Ixifi Use In Pregnancy & Lactation

Pregnancy: Infliximab products should be given to a pregnant woman only if clearly needed.
Published data suggest that there is an increased risk of adverse pregnancy outcomes in women with inflammatory bowel disease (IBD) or rheumatoid arthritis associated with increased disease activity. Adverse pregnancy outcomes include preterm delivery (before 37 weeks of gestation), low birth weight (less than 2.5 kg) and small for gestational age at birth.
No evidence of maternal toxicity, embryotoxicity or teratogenicity was observed in a developmental toxicity study conducted in mice using an analogous antibody that selectively inhibits the functional activity of mouse TNFα. Infliximab has been detected in the serum of infants up to 6 months following birth. Consequently, these infants may be at increased risk of infection, including disseminated infection which can become fatal.
Women of childbearing potential should use adequate contraception to prevent pregnancy and continue its use for at least 6 months after the last infliximab treatment.
Two prospective cohort studies were conducted assessing birth outcomes as well as the health status of infants up to the age of one year in women exposed to infliximab compared to non-biologic comparators including methotrexate, azathioprine, 6-mercaptopurine and systemic corticosteroids used for the treatment of similar diseases. The first study was conducted in an IBD pregnancy registry in the United States and assessed pregnancy outcomes in 294 women with inflammatory bowel disease exposed to infliximab during pregnancy compared with 515 women on a non-biologic treatment. Infliximab exposure was not associated with increased rates of major congenital malformations, miscarriage/stillbirth, infants of low birth weight, small for gestational age, or infection in the first year of life. The second study among IBD and non-IBD patients in Sweden, Finland, and Denmark compared 97, 7, and 166 women exposed to infliximab to 2693, 2499, and 1268 women on non-biologic systemic therapy, respectively. In this study, comparing pooled data across the three countries, exposure to infliximab was not associated with increased rates of congenital anomalies or infant death. Infliximab in combination with immunosuppressants (mainly systemic corticosteroids and azathioprine) was associated with increased rates of preterm birth, small for gestational age, low birth weight, and infant hospitalization for infection compared with non-biologic systemic treatment. Although the study did not show any associations with infliximab monotherapy, the analyses could have been underpowered to detect an association.
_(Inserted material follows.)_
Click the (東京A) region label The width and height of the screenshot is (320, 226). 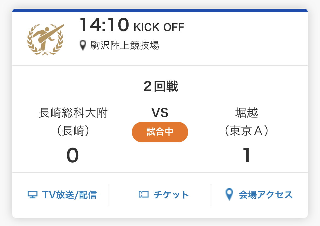point(246,131)
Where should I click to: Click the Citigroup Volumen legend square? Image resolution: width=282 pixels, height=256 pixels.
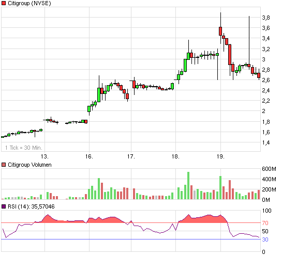4,165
There were additional methodological limitations with these studies that may account for the study findings in both studies: the concomitant use of other medications or treatments was not controlled and disease severity was not assessed; in the U.S. study, patient reported outcomes were collected without clinical validation. These methodological limitations hinder interpretation of the study results.
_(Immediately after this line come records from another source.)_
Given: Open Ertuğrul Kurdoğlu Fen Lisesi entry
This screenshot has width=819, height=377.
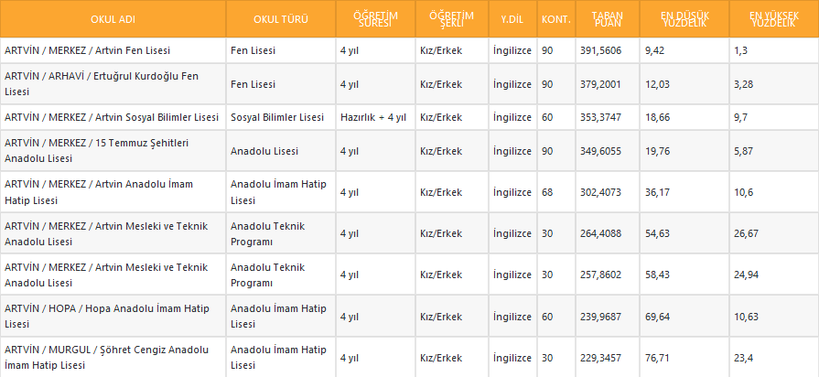Looking at the screenshot, I should coord(101,84).
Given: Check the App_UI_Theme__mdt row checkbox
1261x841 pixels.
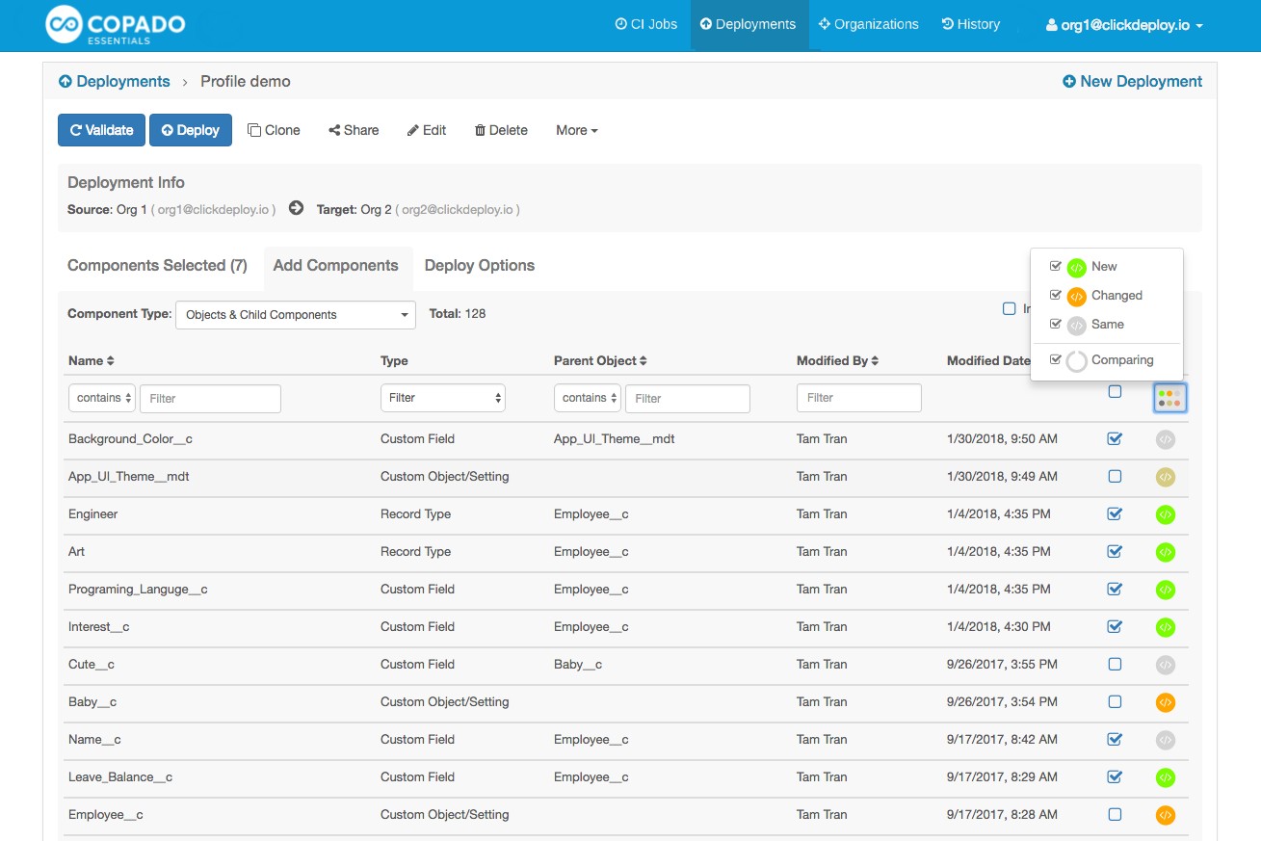Looking at the screenshot, I should click(1115, 476).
As with other IgG antibodies, infliximab crosses the placenta. Infliximab has been detected in the serum of infants up to 12 months following birth. The clinical significance of low serum levels of infliximab on the immune status in infants is unknown. After in utero exposure to infliximab, infants may be at increased risk of infection, including disseminated infection that can become fatal. At least a 12-month waiting period following birth is recommended before the administration of live vaccines (e.g., BCG vaccine or other live vaccines, such as the rotavirus vaccine) to these infants (see Precautions).
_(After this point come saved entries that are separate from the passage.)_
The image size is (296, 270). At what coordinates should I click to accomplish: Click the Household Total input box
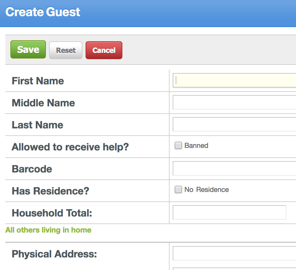coord(229,212)
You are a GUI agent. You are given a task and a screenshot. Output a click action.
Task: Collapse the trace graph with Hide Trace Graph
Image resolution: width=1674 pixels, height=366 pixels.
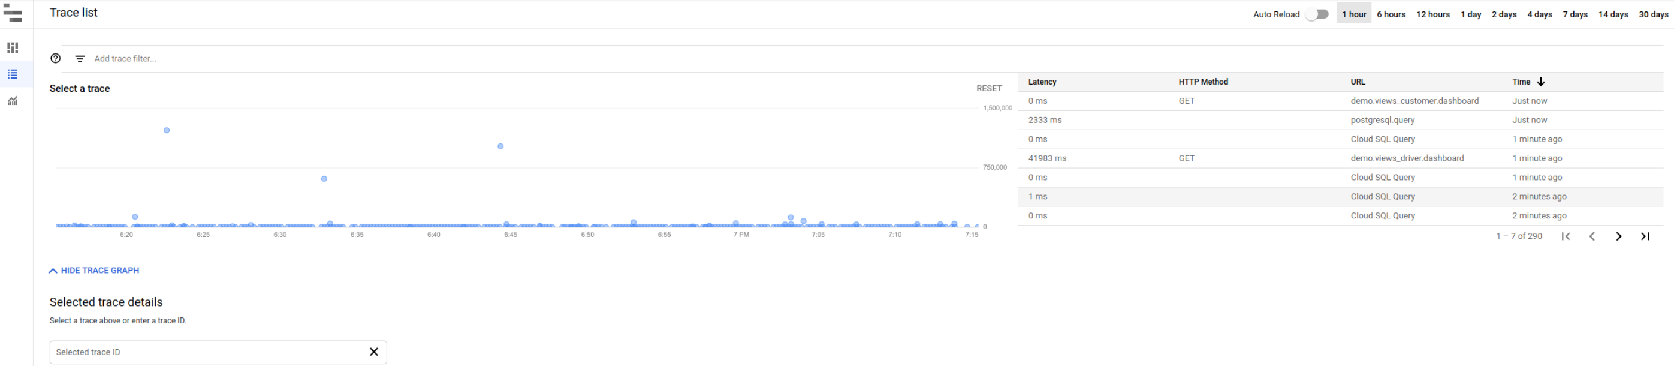coord(94,270)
Cases of agranulocytosis in infants exposed in utero have also been reported (see Adverse Reactions).
Breastfeeding: Infliximab has been detected at low levels in human milk and in infant serum via breast milk. While systemic exposure in a breastfed infant is expected to be low because infliximab is largely degraded in the gastrointestinal tract, the administration of live vaccines to a breastfed infant when the mother is receiving infliximab is not recommended unless infant infliximab serum levels are undetectable. Limited data from published literature reported that infants exposed to infliximab through breast milk had no increase in rates of infections and developed normally. The consideration of infliximab use during breastfeeding should take into account the importance of the drug to the mother and health benefits of breastfeeding for the infant.
Fertility: It is not known whether infliximab can impair fertility in humans. No impairment of fertility or reproductive performance indices were observed in male or female mice that received cV1q, an analogous mouse antibody, at intravenous doses up to 40 mg/kg given (see Pharmacology: Toxicology: Preclinical safety data under Actions).